* **Problem**
Your answer should consist only of the lines below from the one with "Open the background image button" through the one with "Viewport: 925px width, 881px height.", copied exactly.

[Dataset entries]
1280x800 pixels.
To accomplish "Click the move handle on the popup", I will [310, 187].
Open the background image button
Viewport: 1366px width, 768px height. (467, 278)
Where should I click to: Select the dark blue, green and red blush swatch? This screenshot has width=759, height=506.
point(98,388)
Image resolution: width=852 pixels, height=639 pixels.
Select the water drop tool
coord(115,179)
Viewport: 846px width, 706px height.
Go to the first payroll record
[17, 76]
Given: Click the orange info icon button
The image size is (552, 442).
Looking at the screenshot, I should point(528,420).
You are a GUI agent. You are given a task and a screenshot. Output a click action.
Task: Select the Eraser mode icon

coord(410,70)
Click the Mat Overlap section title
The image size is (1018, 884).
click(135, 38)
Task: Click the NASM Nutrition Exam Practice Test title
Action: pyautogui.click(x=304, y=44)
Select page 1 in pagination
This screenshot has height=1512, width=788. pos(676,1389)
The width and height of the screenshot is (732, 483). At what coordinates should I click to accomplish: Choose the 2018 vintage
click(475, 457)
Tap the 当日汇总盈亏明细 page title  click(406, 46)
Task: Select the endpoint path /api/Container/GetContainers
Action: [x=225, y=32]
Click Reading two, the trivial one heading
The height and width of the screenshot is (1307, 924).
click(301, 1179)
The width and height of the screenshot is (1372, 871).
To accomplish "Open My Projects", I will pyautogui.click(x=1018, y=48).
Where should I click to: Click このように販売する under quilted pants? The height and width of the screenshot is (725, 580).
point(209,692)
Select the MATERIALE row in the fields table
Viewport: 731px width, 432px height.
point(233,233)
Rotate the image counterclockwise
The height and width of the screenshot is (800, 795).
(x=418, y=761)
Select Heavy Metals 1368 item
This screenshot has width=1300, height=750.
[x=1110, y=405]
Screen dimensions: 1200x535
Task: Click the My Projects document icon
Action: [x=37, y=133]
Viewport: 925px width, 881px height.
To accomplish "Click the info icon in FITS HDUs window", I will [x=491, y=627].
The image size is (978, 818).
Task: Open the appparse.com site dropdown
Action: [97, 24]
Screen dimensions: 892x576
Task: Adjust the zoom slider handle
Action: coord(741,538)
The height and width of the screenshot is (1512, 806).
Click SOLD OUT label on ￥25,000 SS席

* **Written response**
Open the background image button
Viewport: 1366px width, 768px height. (467, 278)
Where should I click to: Select the dark blue, green and red blush swatch? This screenshot has width=759, height=506.
point(98,388)
Image resolution: width=852 pixels, height=639 pixels.
Select the water drop tool
coord(115,179)
Viewport: 846px width, 706px height.
Go to the first payroll record
[17, 76]
Given: Click the orange info icon button
The image size is (552, 442).
Looking at the screenshot, I should point(528,420).
You are a GUI agent. You are given a task and a screenshot. Output a click action.
Task: Select the Eraser mode icon

coord(410,70)
Click the Mat Overlap section title
The image size is (1018, 884).
click(135, 38)
Task: Click the NASM Nutrition Exam Practice Test title
Action: pyautogui.click(x=304, y=44)
Select page 1 in pagination
This screenshot has height=1512, width=788. pos(676,1389)
The width and height of the screenshot is (732, 483). At what coordinates should I click to accomplish: Choose the 2018 vintage
click(475, 457)
Tap the 当日汇总盈亏明细 page title  click(406, 46)
Task: Select the endpoint path /api/Container/GetContainers
Action: [x=225, y=32]
Click Reading two, the trivial one heading
The height and width of the screenshot is (1307, 924).
click(301, 1179)
The width and height of the screenshot is (1372, 871).
To accomplish "Open My Projects", I will pyautogui.click(x=1018, y=48).
Where should I click to: Click このように販売する under quilted pants? The height and width of the screenshot is (725, 580).
point(209,692)
Select the MATERIALE row in the fields table
Viewport: 731px width, 432px height.
point(233,233)
Rotate the image counterclockwise
The height and width of the screenshot is (800, 795).
(x=418, y=761)
Select Heavy Metals 1368 item
This screenshot has width=1300, height=750.
[x=1110, y=405]
Screen dimensions: 1200x535
Task: Click the My Projects document icon
Action: [x=37, y=133]
Viewport: 925px width, 881px height.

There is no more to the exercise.